* [Set task] Recast every line of the entries below as a Markdown table with the columns Row and Line, numbering the rows and skipping blank lines. Leave the pictures out.

* [Data for the task]
···
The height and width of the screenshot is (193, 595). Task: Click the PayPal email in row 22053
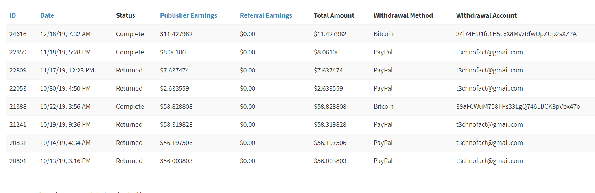tap(489, 89)
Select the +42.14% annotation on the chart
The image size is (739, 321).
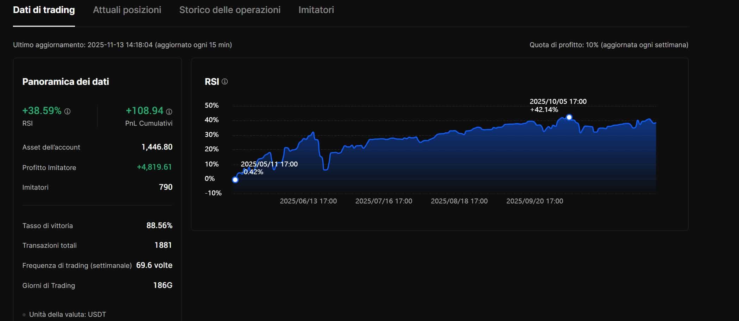click(x=544, y=109)
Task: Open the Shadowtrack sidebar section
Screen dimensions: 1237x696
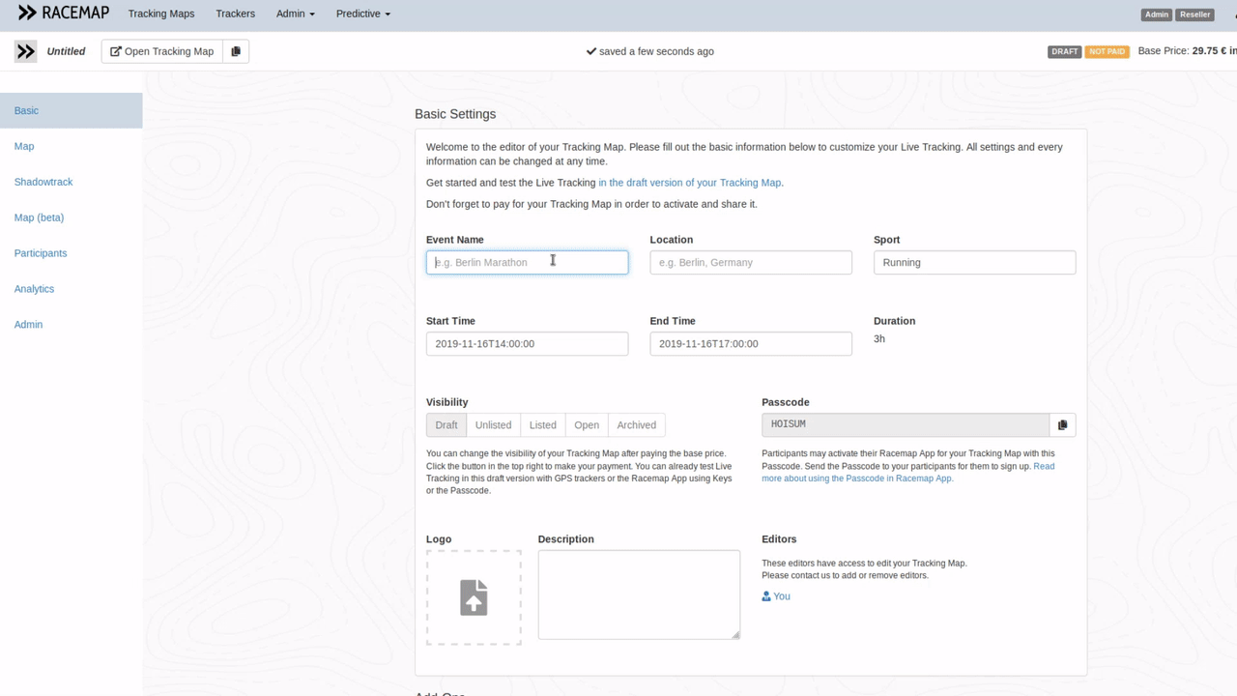Action: tap(43, 182)
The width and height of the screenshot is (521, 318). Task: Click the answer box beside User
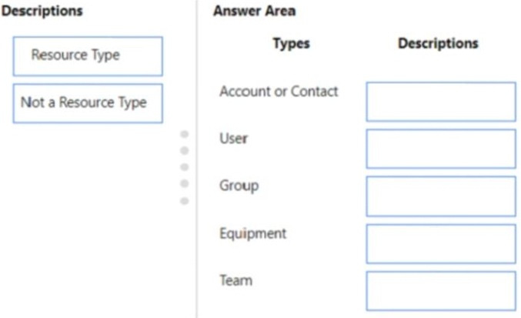click(441, 149)
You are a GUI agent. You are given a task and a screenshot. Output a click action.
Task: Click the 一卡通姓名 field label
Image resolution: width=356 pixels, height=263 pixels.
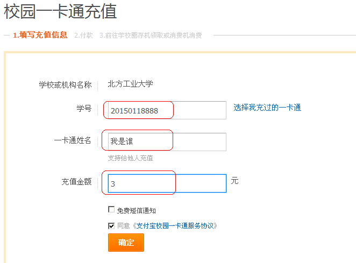[x=73, y=141]
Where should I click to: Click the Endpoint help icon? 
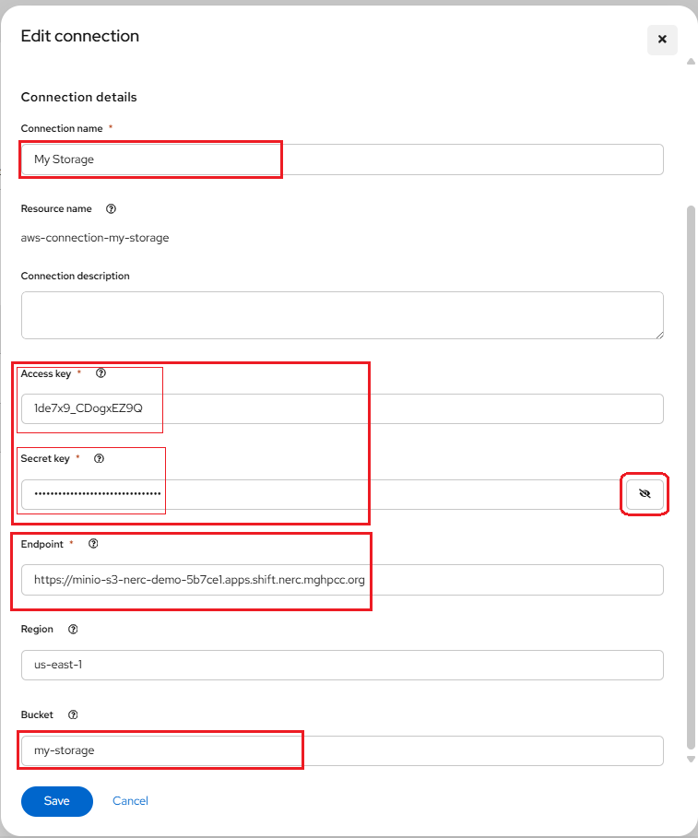(93, 544)
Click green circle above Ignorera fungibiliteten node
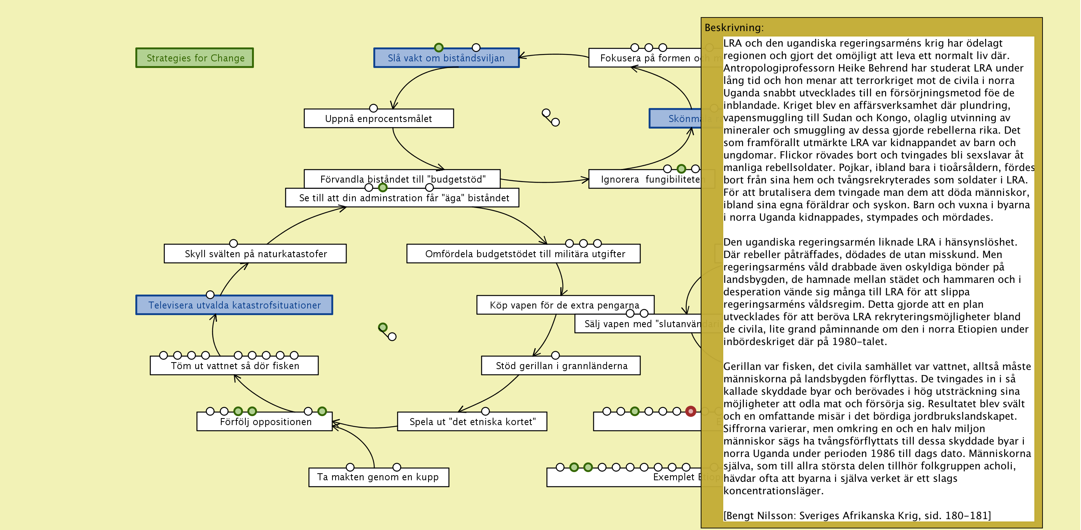The image size is (1081, 530). [x=681, y=169]
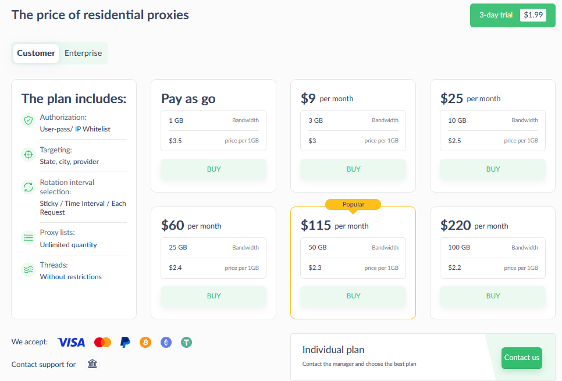
Task: Buy the $9 per month plan
Action: [x=353, y=169]
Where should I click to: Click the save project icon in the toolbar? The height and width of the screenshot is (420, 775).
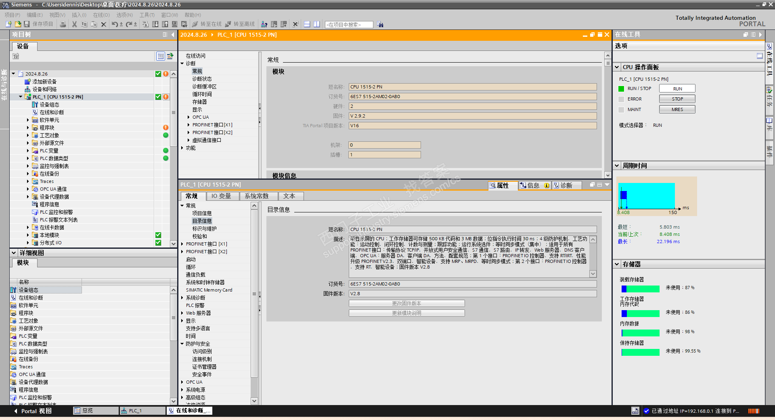coord(27,24)
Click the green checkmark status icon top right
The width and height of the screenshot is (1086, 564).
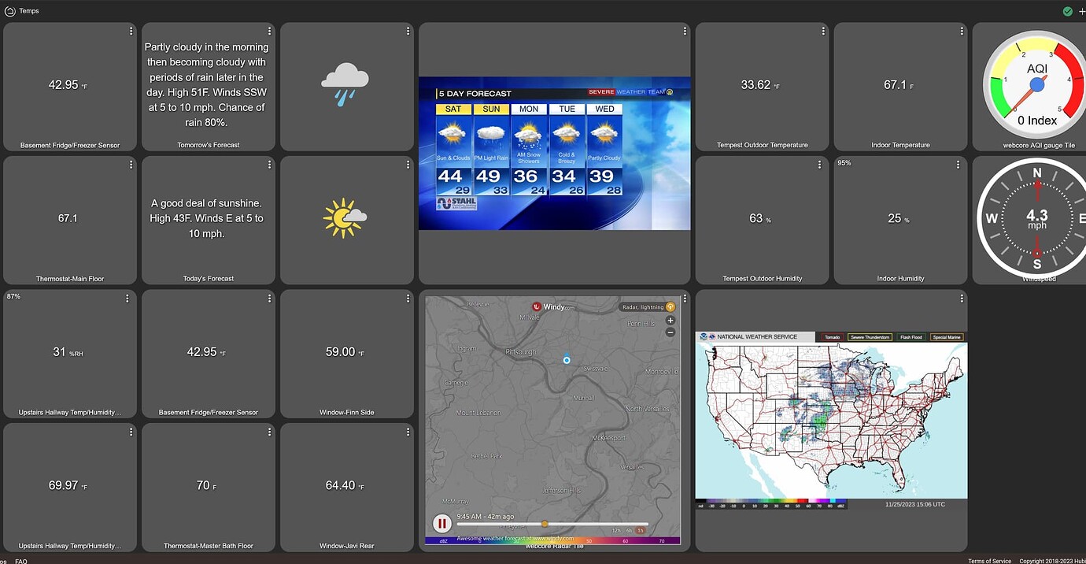pos(1068,11)
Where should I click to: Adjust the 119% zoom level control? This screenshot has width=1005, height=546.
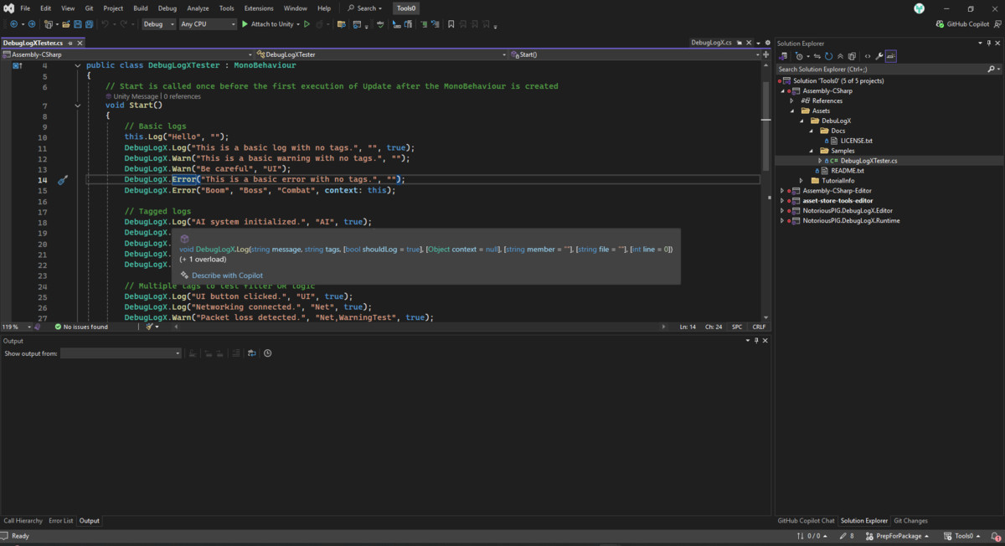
···
* [Full response]
| Row | Line |
|---|---|
| 1 | The height and width of the screenshot is (193, 595). Task: Click the PayPal email in row 22053 |
| 2 | tap(489, 89) |
| 3 | Select the +42.14% annotation on the chart |
| 4 | The image size is (739, 321). |
| 5 | click(x=544, y=109) |
| 6 | Task: Open the Shadowtrack sidebar section |
| 7 | Screen dimensions: 1237x696 |
| 8 | Action: tap(43, 182) |
| 9 | The width and height of the screenshot is (521, 318). Task: Click the answer box beside User |
| 10 | click(441, 149) |
| 11 | You are a GUI agent. You are given a task and a screenshot. Output a click action. |
| 12 | Task: Click the 一卡通姓名 field label |
| 13 | Image resolution: width=356 pixels, height=263 pixels. |
| 14 | [x=73, y=141] |
| 15 | Where should I click to: Click the Endpoint help icon?  |
| 16 | (93, 544) |
| 17 | Click green circle above Ignorera fungibiliteten node |
| 18 | The image size is (1081, 530). [x=681, y=169] |
| 19 | Task: Buy the $9 per month plan |
| 20 | Action: [x=353, y=169] |
| 21 | Where should I click to: Click the save project icon in the toolbar? The height and width of the screenshot is (420, 775). |
| 22 | coord(27,24) |
| 23 | Click the green checkmark status icon top right |
| 24 | The width and height of the screenshot is (1086, 564). |
| 25 | pos(1068,11) |
| 26 | Where should I click to: Adjust the 119% zoom level control? This screenshot has width=1005, height=546. |